The aim is to mix this two techniques in such a way that the outcome yields no information about the original message. As you will see, each Feistel round will only have a small effect: a given bit will only affect a few bits on the ciphertext. Your target is that all bits of the plaintext affect all parts of the ciphertext.

Up to a certain amount (I believe 9), rounds are insufficient and they leak information. In cryptography, you do not want to live with the bare minimum, so several additional rounds were added.

• I quite like the terms "confusion and diffusion". Confusion describes taking some quantum of information (e.g. a byte) and turning it into something else, and diffusion describes taking some information and rearranging it so that the information is randomly spread about. – Polynomial Jul 3 '15 at 20:09
• Regarding the One Time Pad. It seems to be only impractical in the sense of Internet security, due to the fact that speed and efficiency are of at most importance to users. But if you could generate very long keys GB's length at no cost and people were willing to give up the efficiency for absolute security, for situations that weren't happening constantly, i.e. https requests on the web, then the OTP becomes very practical, correct ? – dylan7 Jul 4 '15 at 14:18
• I would say that it is rather impractical. Why waste half of your storage capacity in key material? Also, it has another defect that you probably do not want in your encryption algorithm: it is malleable. If you know a certain bit has a certain value (because it's part of the protocol or it is public knowledge, for instance), you can flip it, and the decrypted message will have that bit flipped (you can tamper the plaintext wihtout knowing it). – Sergio Andrés Figueroa Santos Jul 4 '15 at 18:38
• But aren't most ciphers without integrity added malleable? Or is tempering a message not thr same as being malleable ? – dylan7 Jul 4 '15 at 20:04
• One of the nicest consequences of the difussion property in the best algorithms is known as avalanche effect: the change of one bit in the plaintext changes half of the bits of the ciphertext. In other words, the value of a specific bit in the ciphertext may or may have not been affected by every bit in the plaintext, which makes malleability at bit level practically impossible. Keep in mind that you are still vulnerable to other simple attacks, like replay attacks. – Sergio Andrés Figueroa Santos Jul 4 '15 at 20:45

I will specifically address your question 3; that is, quite a lot of block ciphers (and hash functions) consist of a regular round structure (where you repeatedly do the same thing over and over); why is this?

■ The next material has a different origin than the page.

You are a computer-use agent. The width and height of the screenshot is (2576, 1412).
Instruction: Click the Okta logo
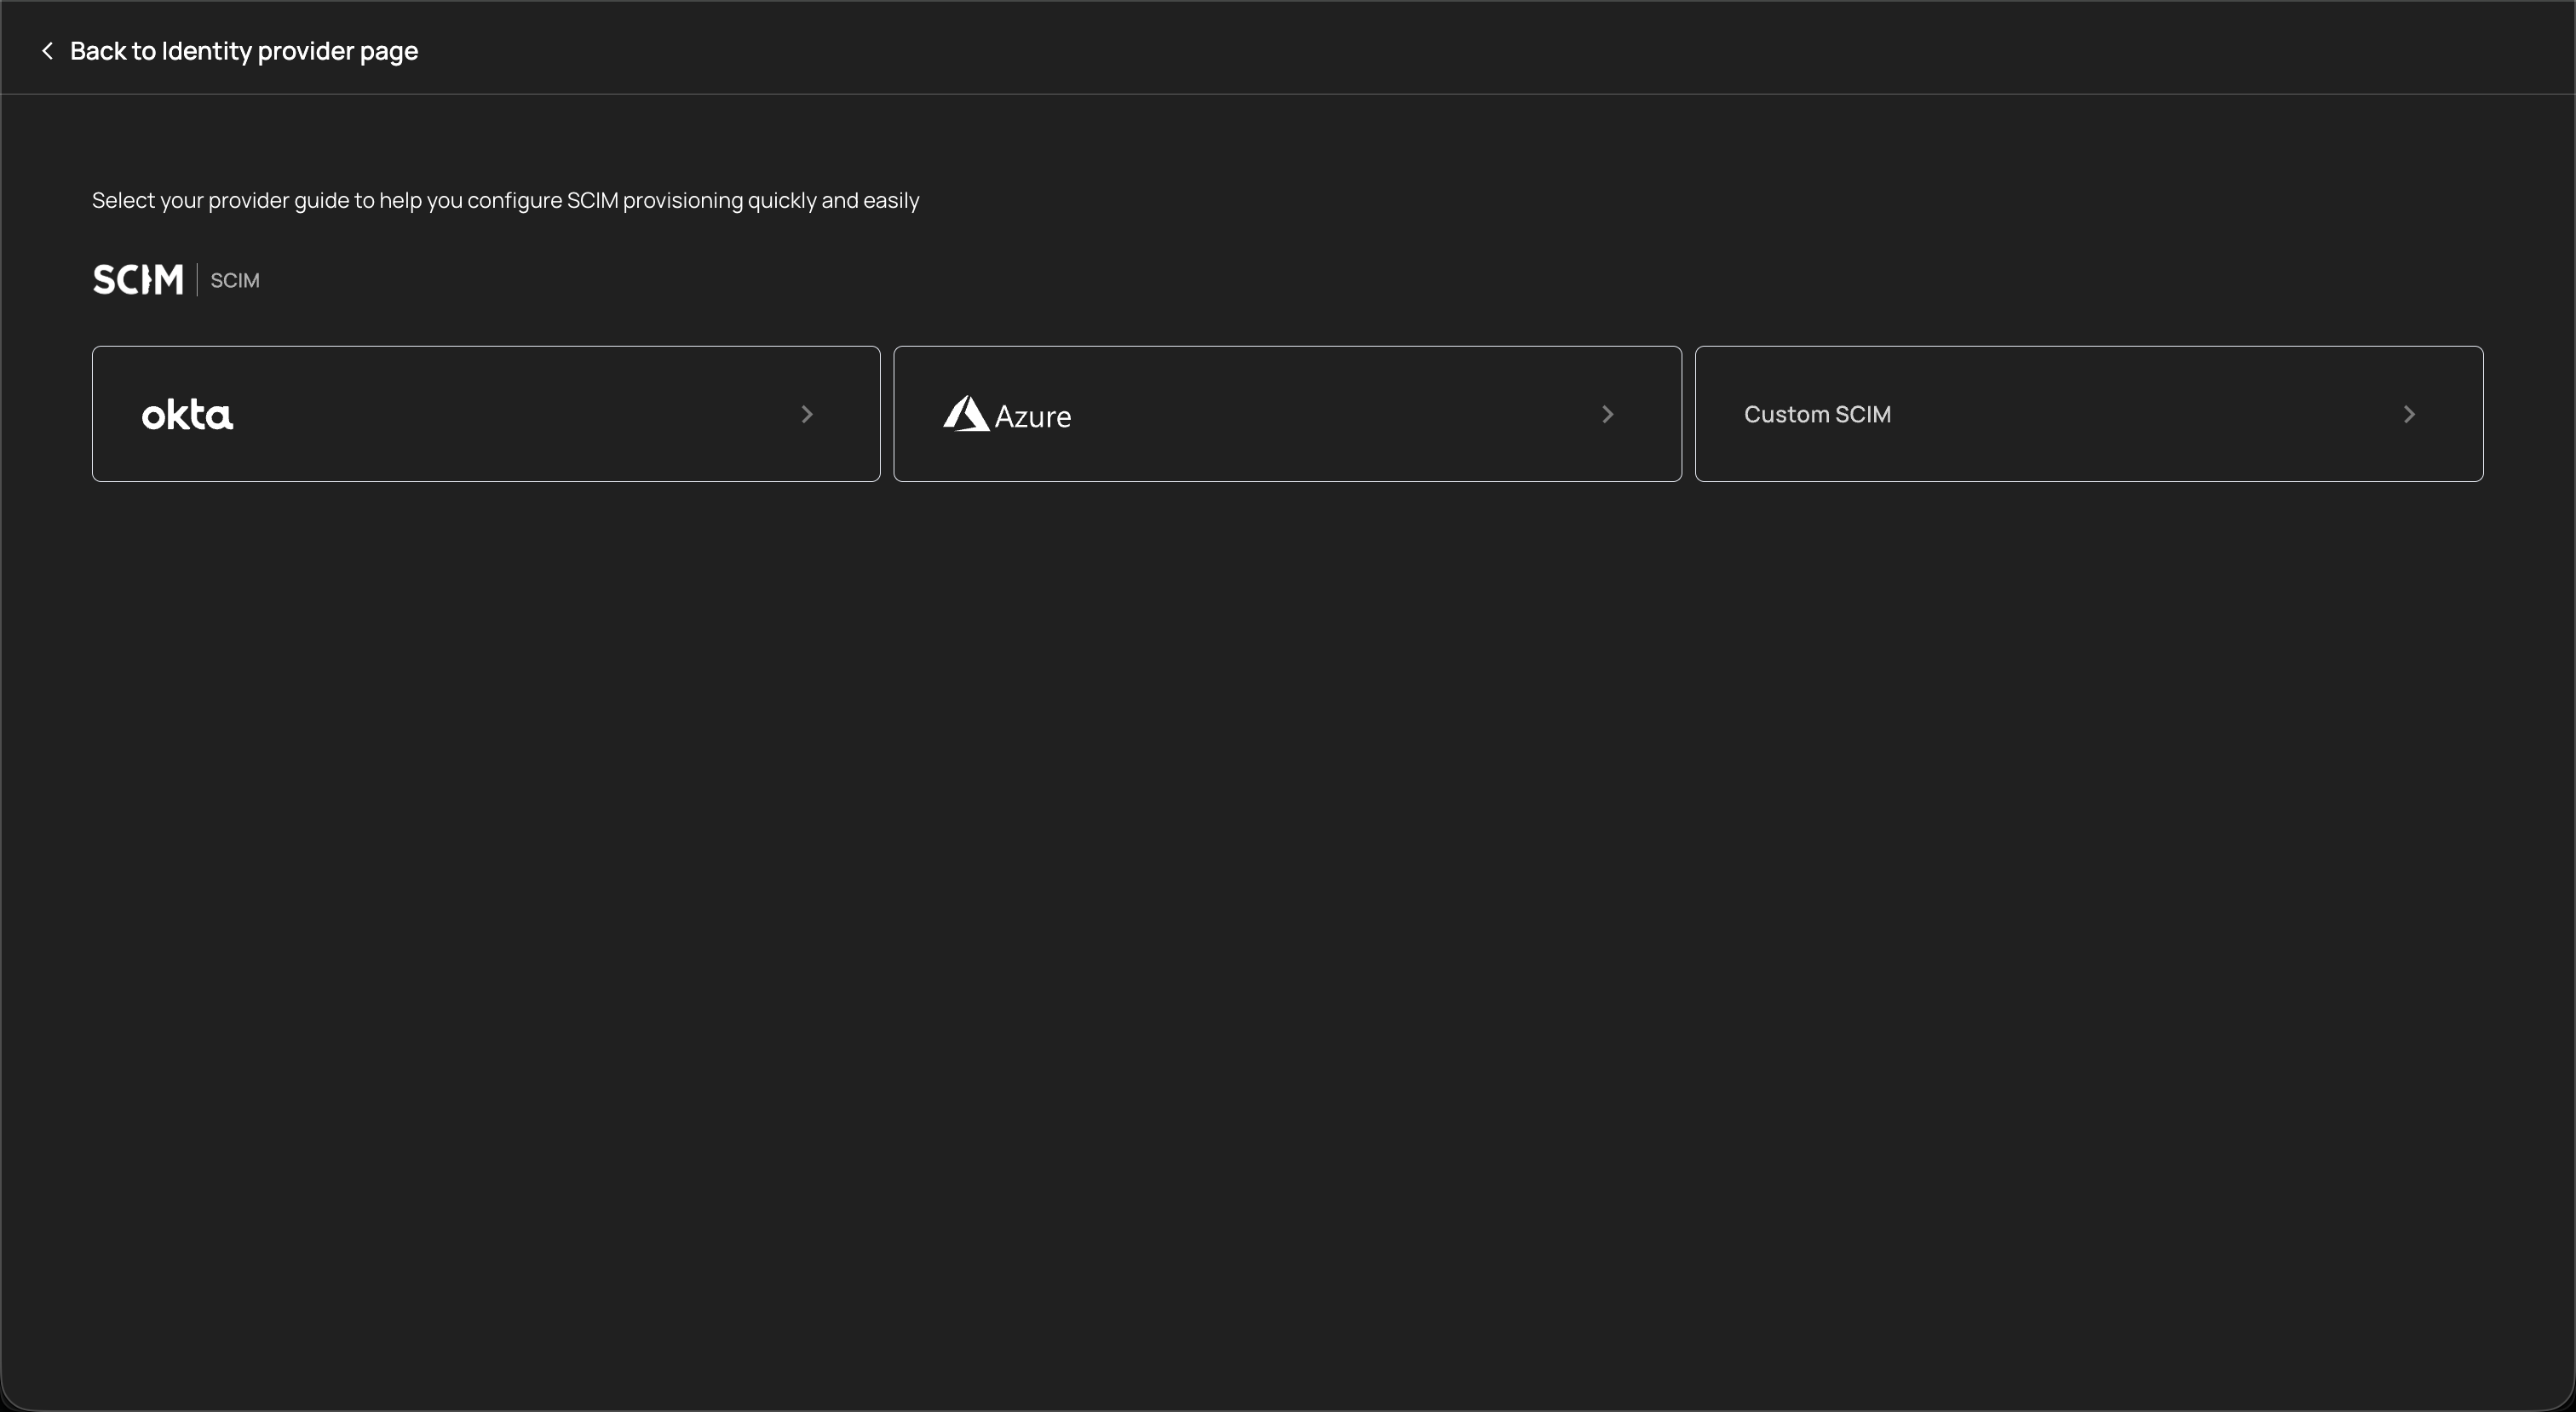tap(187, 415)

Well, one incentive for doing that is that it makes the cipher easier to analyze; we can study the round function in depth; once we've done that, we can generalize that to every instance of that round function within the cipher. On the other hand, if we had each round function being different, we'd have to analyze them all separately.

Now, this might immediately strike you as nonintuitive; after all, don't we want to frustrate attackers? Well, yes, we'd prefer to; however attackers aren't the only ones that should be analyzing the system. The designers themselves ought to be analyzing the system. In fact, we can say that the designers have a significantly harder job; their goal is to ensure that there are no attacks; that all the possible avenues have been covers. In contrast, the attacker's job is to find only one. Because of this, a regular round structure helps us to be able to ensure that the cipher is sound.

Of course, another incentive is that a regular round structure makes it more implementation friendly; many implementations find it cheaper to repeatedly do the same thing over and over. However, IMHO, the ease-of-analyse is more important than the implementation aspect.